Alison Pick, The Dream World

31mvqswgcfl_ss500_.jpgMy cousin Alison’s second book of poetry was released on March 18th. I love what she had to say about it here:

The Dream World was written over a five-year period during which my partner and I moved from the mainland to Newfoundland and back again. To change place is to stir up the concept of home, both real and imagined: homes inhabited, homes lost, homes we only ever longed for. Landscape is a door that opens onto desire, and many of these poems come from the struggle for belonging, in a particular location and in the physical world in general.
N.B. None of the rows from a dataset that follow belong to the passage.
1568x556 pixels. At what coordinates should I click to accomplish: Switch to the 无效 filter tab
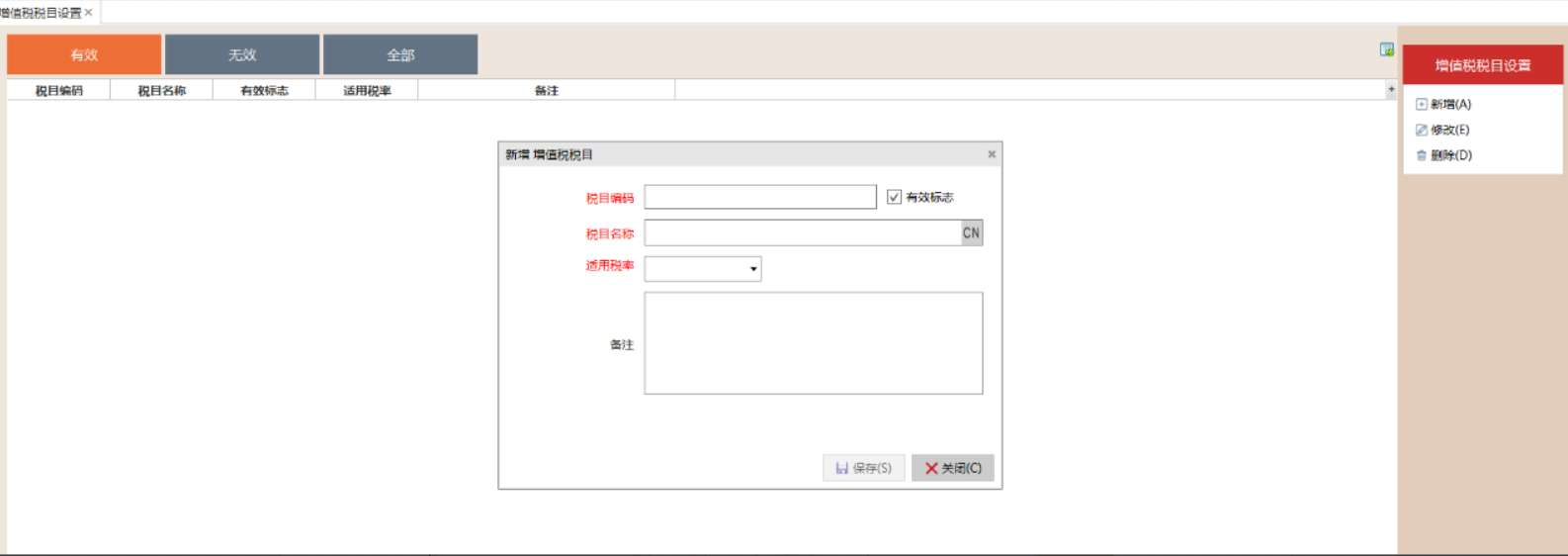[x=242, y=54]
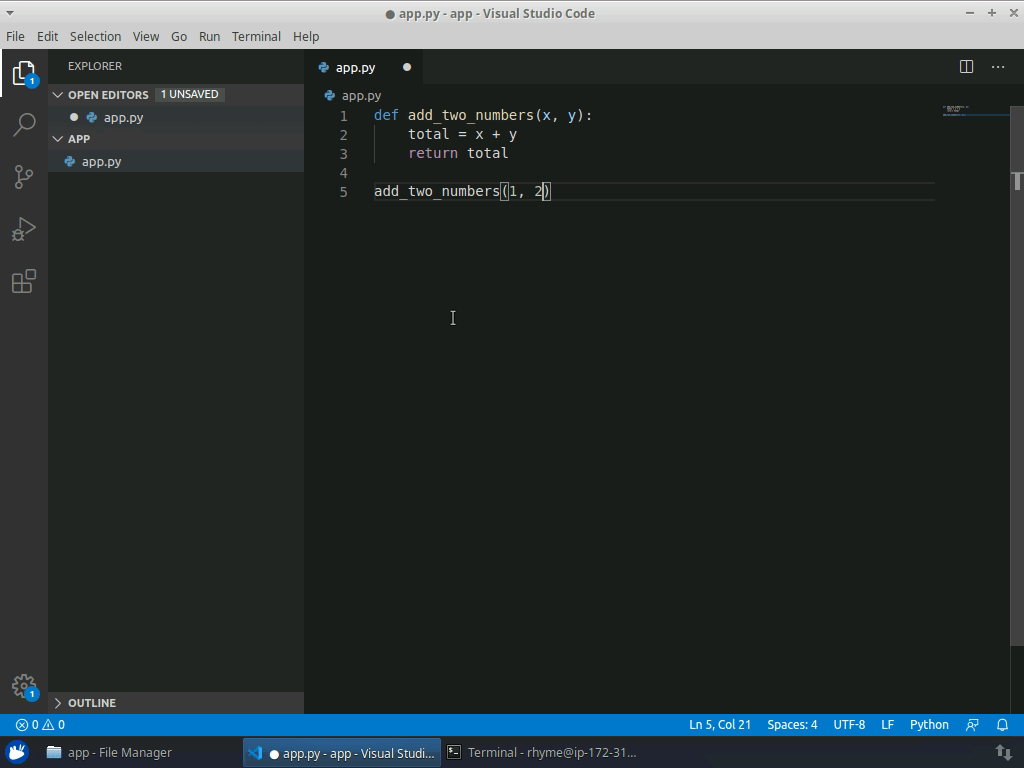1024x768 pixels.
Task: Open Spaces: 4 indentation selector
Action: (792, 724)
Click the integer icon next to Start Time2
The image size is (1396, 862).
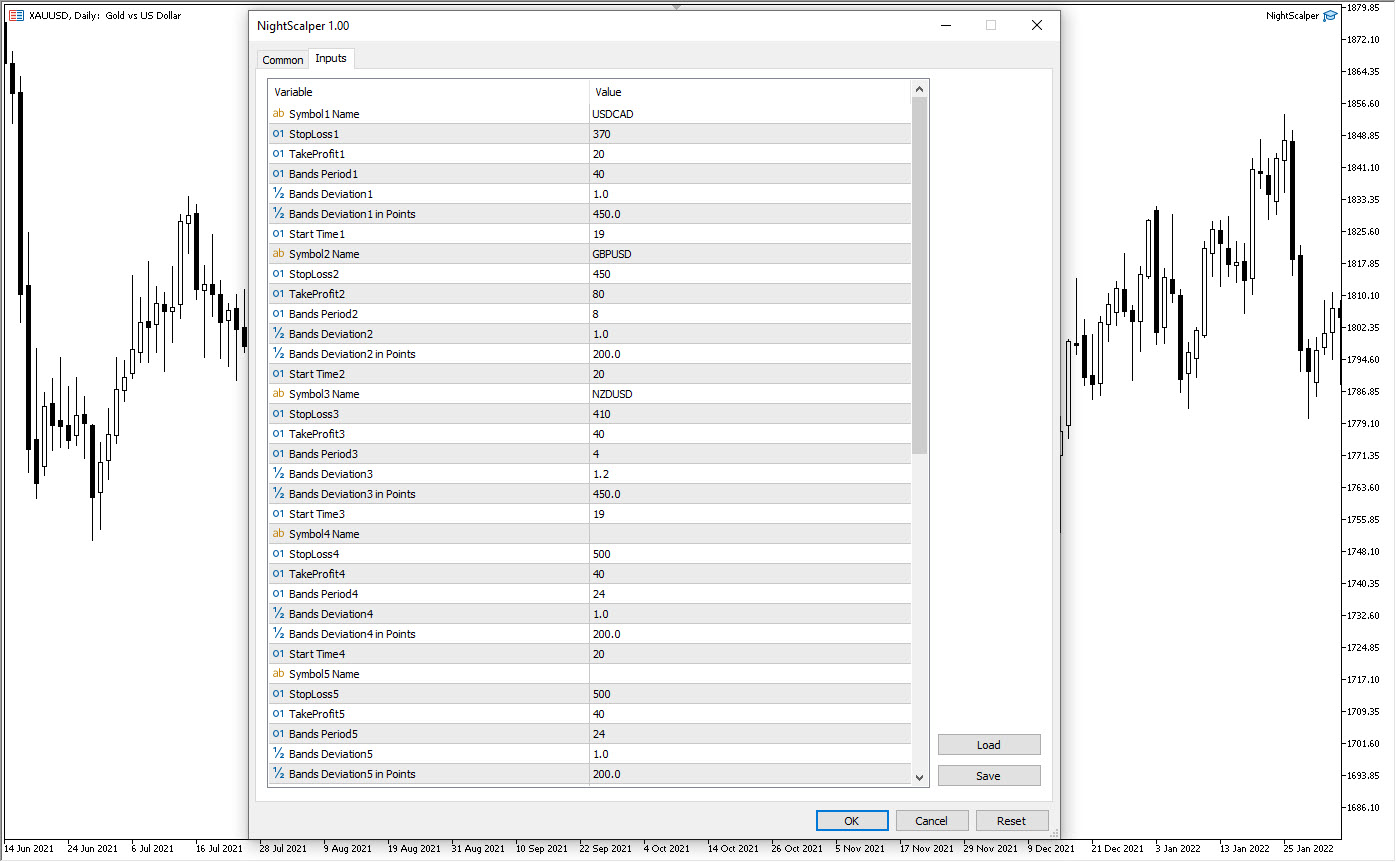[278, 374]
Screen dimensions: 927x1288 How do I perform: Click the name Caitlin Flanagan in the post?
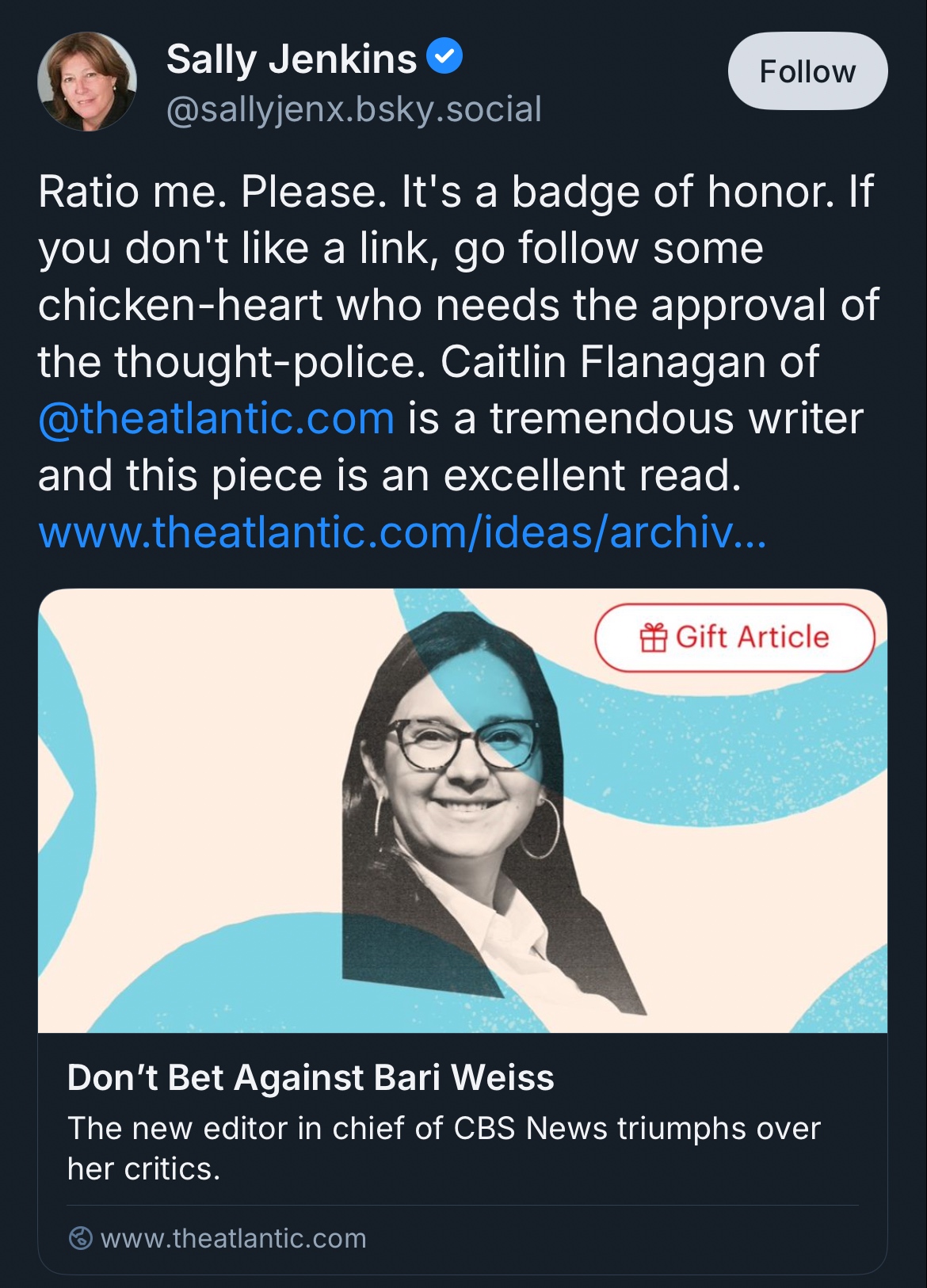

This is my third book, and I was interested in exploring the frontiers of language, the place where words fall down in the face of the numinous, where both our feelings and what lies beyond human experience seem fundamentally unsayable. Finally, I was reading as widely as possible in the Humanities during the writing process, and I wanted to push the life of the mind up against poetry (which for me had previously been an intuitive and visceral enterprise). The Dream World is a collision of thought, feeling, and imagination, a world with borders wide enough–I hope–to encompass it all.       

Eager to read more? Here’s where you can buy it.

3 Replies to “Alison Pick, The Dream World

  1. You have a poet cousin? Geez, what a groovy family.

    Me? I’m web surfing while the boy learns to pick up his (massive) head. Click. “Way to go, Milo!” Click. “Oops, back upsie!” Click. “Whoa! Rolling off to the left side again, I see!” Click.

  2. Yup, I do, and she’s a novelist too, and if you need more places to surf, you could click the link to her website. I also have a pregnant sister visiting me now so after a day of maternity shopping, I’m kind of hip to the baby thing too these days. Go, Milo!

  3. A novelist too? That’s just not fair. Spread the talent around a bit, already!

    Speaking of talent, I recently heard from Michelle, a friend from high school. She has has lived more life than all of us combined and is now the dean of a law school in NYC. Where I’m cautious to a fault, she’s exuberantly active. Still, she made pretty much exactly the same baby decision as I did at pretty much exactly the same time. Her daughter is three months older than Mr. Milo. Eeerie, no?

    By the way, if you need children’s book ideas (and I can’t imagine why you would), my cousin gave us an amazing collection: Kitten’s First Full Moon, by Kevin Henkes; My Friend Rabbit, by Eric Rohmann; and What Do You Do With a Tail Like That? by Steve Jenkins and Robin Page.